Josiane, 65 ans, Rue Michel de Bourges

Je suis née dans le vingtième arrondissement, à quelques rues d'ici. Ma mère est née au même endroit et mes deux soeurs aussi. J'y ai habité jusqu'en 1998, l'année de la coupe du monde. 
Ici j'ai tout connu, le collège rue des Pyrénées, le lycée un petit peu plus loin et même les courses-poursuites avec les CRS pendantmai 68. J'étais l'ainée, le modèle, la préférée de mon papa et si jamais il avait appris que j'étais dans ce genre d'histoire je pense que j'aurais passé un sale quart d'heure. Je viens d'une famille italienne du côté paternel, donc ça ne rigole pas. C'était un homme très droit. Je me souviens de lui qui partait au travail avec son matériel sous son Solex. Il était peintre en lettres, un métier qui n'existe plus. À vingt ans j'ai commencé à travailler dans la banque, tout d'abord à la Société Générale puis au Crédit Agricole. J'étais guichetière qualifiée, c'est-à-dire que mon travail allait du « tamponage » de chèques à l'organisation du service. J'aimais beaucoup ce métier mais j'ai vécu deux holds up, une rued'Athènes et une rue d'Avron. C'est une expérience vraiment traumatisante, surtout qu'à l'époque on avait de l'argent dans nos caisses et qu'on se faisait réellement braquer. Aujourd'hui ce serait impossible, tout est informatisé. J'ai donc démissionné après le deuxième vol, en 1984. J'ai alors commencé à travailler dans l'immobilier, comme agent. Mais le choc de ces hold-up ne partait pas. C'est pourquoi nous avons, avec mon mari, décidé de déménager en province, à Rodez, dans le 51. Maintenant que mon époux est décédé je suis à la tête d'une grande famille. Ma fille a six enfants, dont des jumelles et mon fils en ont deux. Ma fille habite dans le 77, du coup je ne la vois que rarement mais mon fils habite également dans l'Aveyron. Je garde souvent son fils et sa fille. Ils sont adorables.

BLOC DE DONNÉES -
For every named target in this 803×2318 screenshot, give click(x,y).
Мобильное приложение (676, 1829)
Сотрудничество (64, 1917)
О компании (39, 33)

TRAVAIL DEMANDÉ -
1. Dans le témoignage de Josiane, traduisez en anglais la phrase « Il était peintre en lettres, un métier qui n'existe plus. »
2. Prolongez le témoignage de Josiane après sa dernière phrase, en français et à la première personne.

RÉPONSES ATTENDUES -
1. He was a sign painter, a trade that no longer exists.

2.
Je reviens une fois par mois sur Paris, revoir ma mère et mes soeurs. La cadette vient malheureusement de décéder. Elle s'occupait de notre mère, donc je pense que je vais devoir prendre le relais. Ça ne me déplaît pas de revenir, j'ai tellement de souvenirs dans cette ville, mais c'est vrai que les circonstances ne sont pas très joyeuses. Je me consolerai avec toute la culture à disposition, que ce soit les théâtres, les musées, les bars. Il y a toujours quelque chose à faire à Paris.